[[ Document extract, beginning ]]

Helen Parry’s arrival at the abbey is precipitated by the need to have someone escort the remains of Sister Jenny back to Australia. Sister Jenny’s disappearance in Thailand decades before makes the recovery of her remains exciting and consequential, as some of the sisters shared time with her at the abbey. As her remains sit in the good room, awaiting burial, the protagonist begins to ascribe a greater meaning to them. These bones are a motif that reflects The Pursuit of Redemption, as they represent an unresolved story awaiting a peaceful end: “I think of them in their box: just bones, just a poor human animal, skinless and narrow and mud-covered. Evidence of unnatural sorrow, old hurt. Something that must be properly reburied for the kingdom to be well” (189). The protagonist associates the general tension and mayhem of the abbey with the bones, as the plague of mice worsens upon their arrival with the unpopular Helen Parry. The protagonist believes that peace will be restored once they are buried, much like peace can be achieved through the forgiveness of an old hurt. The tragic nature of Sister Jenny’s death and the anger Sister Bonaventure feels for them because of an old argument, associate the remains with the guilt many characters seek forgiveness for. Once they are laid to rest, life can return to normal.

[[ Document extract, end ]]

§ **Assignment**
Pick up the passage on Sister Jenny's remains right after its final sentence and carry it forward.

[[ Record set, beginning ]]

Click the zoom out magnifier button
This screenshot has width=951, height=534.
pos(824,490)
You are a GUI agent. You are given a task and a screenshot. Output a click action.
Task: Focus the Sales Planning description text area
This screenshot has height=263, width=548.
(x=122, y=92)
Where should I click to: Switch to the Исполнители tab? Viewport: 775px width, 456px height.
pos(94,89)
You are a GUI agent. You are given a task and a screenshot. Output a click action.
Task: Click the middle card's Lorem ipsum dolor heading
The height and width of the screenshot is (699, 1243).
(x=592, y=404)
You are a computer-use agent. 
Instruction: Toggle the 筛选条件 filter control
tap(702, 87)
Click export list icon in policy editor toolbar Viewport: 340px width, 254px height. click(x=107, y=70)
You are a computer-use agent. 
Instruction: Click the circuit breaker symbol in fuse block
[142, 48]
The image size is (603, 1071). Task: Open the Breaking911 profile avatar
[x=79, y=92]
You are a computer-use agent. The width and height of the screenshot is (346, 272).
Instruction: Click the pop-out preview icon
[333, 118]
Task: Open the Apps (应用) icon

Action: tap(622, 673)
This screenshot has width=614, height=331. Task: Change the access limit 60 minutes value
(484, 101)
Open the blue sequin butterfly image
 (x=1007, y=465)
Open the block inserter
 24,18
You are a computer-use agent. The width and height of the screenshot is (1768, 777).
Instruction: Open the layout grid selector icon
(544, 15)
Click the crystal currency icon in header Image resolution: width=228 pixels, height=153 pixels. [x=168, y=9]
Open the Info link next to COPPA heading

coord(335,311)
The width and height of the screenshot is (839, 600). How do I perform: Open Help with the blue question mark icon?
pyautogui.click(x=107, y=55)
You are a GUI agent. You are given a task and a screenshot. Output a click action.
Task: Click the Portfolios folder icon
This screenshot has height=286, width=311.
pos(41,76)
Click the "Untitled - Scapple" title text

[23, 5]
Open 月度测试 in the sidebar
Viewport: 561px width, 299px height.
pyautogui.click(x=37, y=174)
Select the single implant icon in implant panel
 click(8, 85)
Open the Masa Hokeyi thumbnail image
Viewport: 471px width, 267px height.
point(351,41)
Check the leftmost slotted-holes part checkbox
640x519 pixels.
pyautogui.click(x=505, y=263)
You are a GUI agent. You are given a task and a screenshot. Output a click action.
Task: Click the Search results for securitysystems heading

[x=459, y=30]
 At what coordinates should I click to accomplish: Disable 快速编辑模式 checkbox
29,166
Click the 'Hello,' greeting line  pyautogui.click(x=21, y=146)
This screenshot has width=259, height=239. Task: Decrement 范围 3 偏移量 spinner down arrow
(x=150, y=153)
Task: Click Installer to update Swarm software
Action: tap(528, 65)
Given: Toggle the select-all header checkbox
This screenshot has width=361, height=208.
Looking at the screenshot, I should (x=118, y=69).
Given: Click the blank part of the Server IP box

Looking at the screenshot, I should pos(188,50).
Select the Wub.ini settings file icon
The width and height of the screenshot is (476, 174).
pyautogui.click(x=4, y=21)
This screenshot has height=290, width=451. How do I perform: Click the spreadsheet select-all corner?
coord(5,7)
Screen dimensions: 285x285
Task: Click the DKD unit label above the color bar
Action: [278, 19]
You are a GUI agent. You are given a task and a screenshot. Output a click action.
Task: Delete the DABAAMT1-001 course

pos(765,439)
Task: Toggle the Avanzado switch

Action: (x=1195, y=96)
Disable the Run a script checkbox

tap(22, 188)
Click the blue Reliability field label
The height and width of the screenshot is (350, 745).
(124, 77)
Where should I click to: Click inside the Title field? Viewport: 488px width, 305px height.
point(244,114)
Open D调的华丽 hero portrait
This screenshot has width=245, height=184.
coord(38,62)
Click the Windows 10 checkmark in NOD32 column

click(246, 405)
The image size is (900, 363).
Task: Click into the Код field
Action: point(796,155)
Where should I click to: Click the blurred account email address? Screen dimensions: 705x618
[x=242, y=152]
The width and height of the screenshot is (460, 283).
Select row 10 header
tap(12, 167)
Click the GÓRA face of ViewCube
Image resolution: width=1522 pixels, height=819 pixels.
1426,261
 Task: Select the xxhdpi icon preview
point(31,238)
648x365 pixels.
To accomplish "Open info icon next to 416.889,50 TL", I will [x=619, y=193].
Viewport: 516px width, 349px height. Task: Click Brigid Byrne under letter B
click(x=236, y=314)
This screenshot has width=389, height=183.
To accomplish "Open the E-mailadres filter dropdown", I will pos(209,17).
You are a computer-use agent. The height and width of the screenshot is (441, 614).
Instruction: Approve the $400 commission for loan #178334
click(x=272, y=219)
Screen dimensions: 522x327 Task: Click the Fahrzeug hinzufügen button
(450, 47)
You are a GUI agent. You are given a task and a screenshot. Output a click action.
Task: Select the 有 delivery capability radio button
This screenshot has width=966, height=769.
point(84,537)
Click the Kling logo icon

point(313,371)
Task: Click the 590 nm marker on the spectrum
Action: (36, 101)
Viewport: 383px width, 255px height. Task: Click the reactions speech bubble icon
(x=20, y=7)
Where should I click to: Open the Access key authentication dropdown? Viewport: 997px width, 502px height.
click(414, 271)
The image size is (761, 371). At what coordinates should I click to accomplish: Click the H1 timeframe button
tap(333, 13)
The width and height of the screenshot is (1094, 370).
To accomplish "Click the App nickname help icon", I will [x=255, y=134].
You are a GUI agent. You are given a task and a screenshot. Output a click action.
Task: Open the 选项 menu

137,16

[[ Record set, end ]]

§ **Response to the exercise**
As the protagonist reminisces about her mother, she remembers the odd nature of many of her mother’s practices and beliefs. One of these was her mother’s propensity for composting. As a child, the protagonist found the practice embarrassing, but now, as an adult, she sees her mother’s composting as nourishing: “My mother said that anything that had once been alive should go back into the soil. Food scraps went into the compost” (293). The protagonist’s mother composted to give purpose to that which is dead. She understands that compostable items can have a purpose in the future. She believed that over time, the compost would help other things to live: “All that was needed was time, and nature. Anything that had lived could make itself useful, become nourishment in death, my mother said” (293). In many ways, compost is a motif that reflects The Importance of Empathy in Parent-Child Relationships, as the protagonist uses her empathetic understanding of her mother to grow and learn about herself. Even though her mother passed, she still has an indelible influence and presence in her daughter’s life. As the protagonist grows older, she gains a new understanding of her mother, and in turn, of herself. The protagonist’s mother loved the soil, and she becomes “nourishment in death” herself.